STATED GOAL 1:
Answer these from the Bulldog Edition credits below:
(a) Who directed the film?
(b) Which company distributed it?
(c) How long does the edited version run?

#### SOURCE PASSAGE

- Evalyn Knapp and Ray Walker, in Bulldog Edition (1936)
- Directed by: Charles Lamont
- Written by: Daniel Ahern (story "Back in Circulation"); Richard English (screenplay); Karen DeWolf (screenplay); Richard English (adaptation);
- Produced by: William Berke (supervising producer); Nat Levine (producer); Sol C. Siegel (associate producer);
- Starring: Evalyn Knapp Ray Walker Regis Toomey
- Cinematography: Jack A. Marta
- Edited by: Charles Craft
- Distributed by: Republic Pictures
- Release date: September 13, 1936;
- Running time: 57 minutes 53 minutes (edited version)

########
#### PROVIDED RECORDS

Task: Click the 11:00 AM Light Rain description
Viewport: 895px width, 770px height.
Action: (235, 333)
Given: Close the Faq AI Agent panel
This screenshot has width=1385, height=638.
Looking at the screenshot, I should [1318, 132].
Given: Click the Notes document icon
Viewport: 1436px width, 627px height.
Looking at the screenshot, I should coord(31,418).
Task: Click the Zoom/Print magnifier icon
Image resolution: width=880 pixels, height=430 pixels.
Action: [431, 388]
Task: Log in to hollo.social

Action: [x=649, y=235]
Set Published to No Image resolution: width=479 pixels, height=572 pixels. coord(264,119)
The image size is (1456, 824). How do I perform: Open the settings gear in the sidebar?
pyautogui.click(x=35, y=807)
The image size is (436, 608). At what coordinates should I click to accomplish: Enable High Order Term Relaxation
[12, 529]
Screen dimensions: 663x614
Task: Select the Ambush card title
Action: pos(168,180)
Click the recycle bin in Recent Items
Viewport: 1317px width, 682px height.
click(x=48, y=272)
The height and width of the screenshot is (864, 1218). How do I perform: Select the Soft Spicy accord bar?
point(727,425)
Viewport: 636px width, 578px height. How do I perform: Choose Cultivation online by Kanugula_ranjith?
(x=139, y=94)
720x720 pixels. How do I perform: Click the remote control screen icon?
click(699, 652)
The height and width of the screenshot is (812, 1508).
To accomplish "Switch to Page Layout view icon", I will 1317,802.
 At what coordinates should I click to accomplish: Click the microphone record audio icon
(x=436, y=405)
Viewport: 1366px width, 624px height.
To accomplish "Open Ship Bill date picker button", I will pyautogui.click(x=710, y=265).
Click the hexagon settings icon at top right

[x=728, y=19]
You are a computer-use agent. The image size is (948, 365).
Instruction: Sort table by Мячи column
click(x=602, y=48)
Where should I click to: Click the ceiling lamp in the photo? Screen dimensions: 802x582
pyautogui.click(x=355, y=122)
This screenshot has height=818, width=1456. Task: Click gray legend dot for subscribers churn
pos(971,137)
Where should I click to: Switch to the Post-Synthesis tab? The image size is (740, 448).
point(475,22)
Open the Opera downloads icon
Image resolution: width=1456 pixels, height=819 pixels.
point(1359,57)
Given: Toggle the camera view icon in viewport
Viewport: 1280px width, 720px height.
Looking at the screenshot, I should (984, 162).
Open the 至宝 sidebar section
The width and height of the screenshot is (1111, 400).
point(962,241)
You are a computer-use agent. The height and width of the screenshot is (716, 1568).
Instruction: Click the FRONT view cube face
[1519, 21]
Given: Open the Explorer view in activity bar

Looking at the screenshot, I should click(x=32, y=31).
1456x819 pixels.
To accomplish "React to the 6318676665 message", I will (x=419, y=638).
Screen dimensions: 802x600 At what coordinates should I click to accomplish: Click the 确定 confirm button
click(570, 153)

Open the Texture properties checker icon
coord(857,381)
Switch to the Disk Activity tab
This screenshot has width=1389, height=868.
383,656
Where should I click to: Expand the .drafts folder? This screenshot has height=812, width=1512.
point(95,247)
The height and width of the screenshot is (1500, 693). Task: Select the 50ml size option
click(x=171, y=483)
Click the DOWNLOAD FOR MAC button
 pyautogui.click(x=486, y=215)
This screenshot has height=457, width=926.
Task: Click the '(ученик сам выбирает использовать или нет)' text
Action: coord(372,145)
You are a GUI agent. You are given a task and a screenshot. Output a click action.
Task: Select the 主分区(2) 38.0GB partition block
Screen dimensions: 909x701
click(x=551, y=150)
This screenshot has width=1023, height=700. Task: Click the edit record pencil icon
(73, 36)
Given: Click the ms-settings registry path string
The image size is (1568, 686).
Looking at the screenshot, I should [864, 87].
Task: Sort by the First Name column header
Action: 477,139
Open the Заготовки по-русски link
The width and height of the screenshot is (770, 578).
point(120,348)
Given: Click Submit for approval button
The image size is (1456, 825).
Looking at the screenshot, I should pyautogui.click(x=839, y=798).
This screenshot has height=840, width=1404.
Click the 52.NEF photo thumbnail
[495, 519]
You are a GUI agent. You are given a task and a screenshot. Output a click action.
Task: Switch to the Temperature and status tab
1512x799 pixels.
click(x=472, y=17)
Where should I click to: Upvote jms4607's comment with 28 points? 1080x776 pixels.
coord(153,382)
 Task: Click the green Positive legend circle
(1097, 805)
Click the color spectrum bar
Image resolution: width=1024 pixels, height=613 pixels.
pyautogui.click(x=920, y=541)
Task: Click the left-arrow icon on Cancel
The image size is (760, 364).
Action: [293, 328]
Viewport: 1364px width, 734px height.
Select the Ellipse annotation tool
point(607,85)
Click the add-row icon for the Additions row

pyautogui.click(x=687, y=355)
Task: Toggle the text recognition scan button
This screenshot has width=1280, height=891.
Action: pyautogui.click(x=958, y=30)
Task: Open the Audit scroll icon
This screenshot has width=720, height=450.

########

STATED GOAL 2: Duplicate the lines of the listing from the line with "The image size is (1456, 824)." to the line with "pyautogui.click(x=35, y=807)".

TASK ANSWER 1:
(a) Charles Lamont
(b) Republic Pictures
(c) 53 minutes

TASK ANSWER 2:
The image size is (1456, 824). How do I perform: Open the settings gear in the sidebar?
pyautogui.click(x=35, y=807)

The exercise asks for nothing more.